- [SOURCE EXTRACT]
-=-=-

William Archibald Cadell FRS FRSE FGS MWS (1775–1855) was a Scottish industrialist and mathematician, also known as a travel writer.

==Life==
The eldest son of William Cadell the younger, son of William Cadell, the original managing partner and one of the founders of the Carron Iron Works, by his wife Katherine, daughter of Archibald Inglis of Auchendinny in Midlothian, he was born at his father's residence, Carron Park, near Falkirk, on 27 June 1775.

From 1787 he owned shares in an iron syndicate, transferred from his ironmaster uncle Thomas Edington, but at this point he was a nominee for his father. After studying at Edinburgh University, he became, about 1798, a member of the Scottish bar. He did not practise the law, however, having private means and the estate of Banton in Stirlingshire. He was involved in businesses, in the coal and paper sectors as well as iron, but only as a financier.

-=-=-

- [RECORDS SHOWN]
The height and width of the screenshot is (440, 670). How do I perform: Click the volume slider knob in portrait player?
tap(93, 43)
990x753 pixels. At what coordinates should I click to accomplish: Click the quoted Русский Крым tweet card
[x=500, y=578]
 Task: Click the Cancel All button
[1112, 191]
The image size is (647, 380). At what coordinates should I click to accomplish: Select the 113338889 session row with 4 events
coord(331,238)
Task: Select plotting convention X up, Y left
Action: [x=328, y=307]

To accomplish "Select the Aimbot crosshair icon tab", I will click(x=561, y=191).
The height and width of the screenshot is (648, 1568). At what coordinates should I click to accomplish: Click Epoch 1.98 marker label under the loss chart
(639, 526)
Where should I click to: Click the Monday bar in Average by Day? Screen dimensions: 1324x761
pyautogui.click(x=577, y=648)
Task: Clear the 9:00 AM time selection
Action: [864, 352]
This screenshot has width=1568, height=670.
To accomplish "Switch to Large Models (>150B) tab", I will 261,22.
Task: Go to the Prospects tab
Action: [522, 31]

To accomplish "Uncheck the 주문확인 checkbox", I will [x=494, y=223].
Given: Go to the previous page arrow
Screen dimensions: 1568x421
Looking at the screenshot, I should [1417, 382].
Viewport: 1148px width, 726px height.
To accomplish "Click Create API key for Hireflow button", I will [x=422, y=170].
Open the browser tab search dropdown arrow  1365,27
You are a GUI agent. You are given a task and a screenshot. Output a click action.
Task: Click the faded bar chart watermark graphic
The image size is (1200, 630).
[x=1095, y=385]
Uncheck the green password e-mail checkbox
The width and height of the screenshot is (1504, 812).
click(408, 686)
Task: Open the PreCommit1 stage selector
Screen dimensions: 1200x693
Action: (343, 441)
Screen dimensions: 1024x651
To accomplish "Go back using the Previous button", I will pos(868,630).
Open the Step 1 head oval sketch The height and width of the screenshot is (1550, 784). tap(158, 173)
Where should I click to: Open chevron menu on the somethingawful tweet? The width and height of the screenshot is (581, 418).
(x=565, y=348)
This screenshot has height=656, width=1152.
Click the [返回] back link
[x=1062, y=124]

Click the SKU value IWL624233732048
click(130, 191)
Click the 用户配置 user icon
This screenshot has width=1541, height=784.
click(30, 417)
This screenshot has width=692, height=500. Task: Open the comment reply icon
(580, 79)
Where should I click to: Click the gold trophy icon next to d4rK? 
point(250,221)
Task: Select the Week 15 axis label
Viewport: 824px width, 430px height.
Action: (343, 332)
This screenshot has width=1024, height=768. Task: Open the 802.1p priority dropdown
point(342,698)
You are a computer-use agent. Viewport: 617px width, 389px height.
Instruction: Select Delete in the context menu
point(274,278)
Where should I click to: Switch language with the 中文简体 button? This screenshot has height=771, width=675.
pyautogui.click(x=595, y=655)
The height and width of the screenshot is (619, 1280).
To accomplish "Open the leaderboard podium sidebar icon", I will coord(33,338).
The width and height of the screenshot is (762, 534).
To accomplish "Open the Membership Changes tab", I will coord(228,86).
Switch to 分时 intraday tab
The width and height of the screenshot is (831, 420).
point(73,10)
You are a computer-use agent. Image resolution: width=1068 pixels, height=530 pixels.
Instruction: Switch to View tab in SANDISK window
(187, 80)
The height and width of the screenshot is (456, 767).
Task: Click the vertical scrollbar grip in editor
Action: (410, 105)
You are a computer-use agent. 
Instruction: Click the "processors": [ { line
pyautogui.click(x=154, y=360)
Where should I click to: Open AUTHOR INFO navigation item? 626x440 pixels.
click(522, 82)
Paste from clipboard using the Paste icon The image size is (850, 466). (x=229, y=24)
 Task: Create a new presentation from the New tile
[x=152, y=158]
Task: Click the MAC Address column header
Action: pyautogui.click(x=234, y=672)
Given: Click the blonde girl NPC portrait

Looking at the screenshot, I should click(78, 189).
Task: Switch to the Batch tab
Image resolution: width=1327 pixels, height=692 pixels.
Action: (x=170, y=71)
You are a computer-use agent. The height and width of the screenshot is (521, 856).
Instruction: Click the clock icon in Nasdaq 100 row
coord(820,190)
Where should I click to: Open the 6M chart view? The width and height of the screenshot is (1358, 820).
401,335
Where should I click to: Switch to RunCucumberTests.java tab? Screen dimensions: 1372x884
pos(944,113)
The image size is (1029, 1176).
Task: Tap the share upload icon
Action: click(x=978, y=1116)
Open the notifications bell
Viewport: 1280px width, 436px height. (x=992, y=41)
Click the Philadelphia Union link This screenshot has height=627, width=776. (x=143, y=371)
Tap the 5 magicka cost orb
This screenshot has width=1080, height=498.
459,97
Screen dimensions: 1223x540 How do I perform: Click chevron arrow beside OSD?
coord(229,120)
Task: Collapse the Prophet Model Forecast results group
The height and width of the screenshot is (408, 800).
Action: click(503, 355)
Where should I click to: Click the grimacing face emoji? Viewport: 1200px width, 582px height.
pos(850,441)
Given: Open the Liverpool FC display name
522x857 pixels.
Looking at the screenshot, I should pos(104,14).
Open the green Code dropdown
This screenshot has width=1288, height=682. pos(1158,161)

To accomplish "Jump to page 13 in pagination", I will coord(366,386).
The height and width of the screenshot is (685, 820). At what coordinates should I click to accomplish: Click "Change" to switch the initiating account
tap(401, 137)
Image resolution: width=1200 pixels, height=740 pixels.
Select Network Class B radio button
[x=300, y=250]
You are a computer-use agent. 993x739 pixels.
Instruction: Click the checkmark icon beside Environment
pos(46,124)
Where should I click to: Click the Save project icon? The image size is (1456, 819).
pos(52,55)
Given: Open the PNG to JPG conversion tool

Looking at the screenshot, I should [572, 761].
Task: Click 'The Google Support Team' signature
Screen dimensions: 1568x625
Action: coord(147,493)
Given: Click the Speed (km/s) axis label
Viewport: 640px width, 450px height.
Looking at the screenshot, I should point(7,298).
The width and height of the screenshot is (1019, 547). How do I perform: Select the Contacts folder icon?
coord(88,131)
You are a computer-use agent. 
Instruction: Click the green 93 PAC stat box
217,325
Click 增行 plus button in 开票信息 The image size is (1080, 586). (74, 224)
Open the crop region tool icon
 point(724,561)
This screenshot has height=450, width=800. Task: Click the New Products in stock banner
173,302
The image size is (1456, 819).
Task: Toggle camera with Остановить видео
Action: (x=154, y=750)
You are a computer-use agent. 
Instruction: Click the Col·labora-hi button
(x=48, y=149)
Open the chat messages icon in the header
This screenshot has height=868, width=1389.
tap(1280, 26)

-=-=-

- [TASKS AND EXERCISES]
1. In the biography of William Archibald Cadell, where and on what date was he born?
2. What does the biography of William Archibald Cadell say, in two sentences?
3. Do these statements agree with the biography of William Archibald Cadell? Answer yes or no for each, quoting the deciding words.
(a) He practised law after becoming a member of the Scottish bar.
(b) His shares in an iron syndicate were transferred from his uncle Thomas Edington.
(c) He took part in the coal and paper businesses as a manager.

- [EXPECTED RESPONSES]
1. He was born at his father's residence, Carron Park, near Falkirk, on 27 June 1775.

2. William Archibald Cadell (1775–1855) was a Scottish industrialist, mathematician and travel writer, born at Carron Park near Falkirk into the family of a founder of the Carron Iron Works. After studying at Edinburgh University he joined the Scottish bar around 1798 but did not practise law, instead acting only as a financier in iron, coal and paper businesses.

3.
(a) No: "He did not practise the law, however, having private means and the estate of Banton in Stirlingshire."
(b) Yes: "transferred from his ironmaster uncle Thomas Edington"
(c) No: "but only as a financier"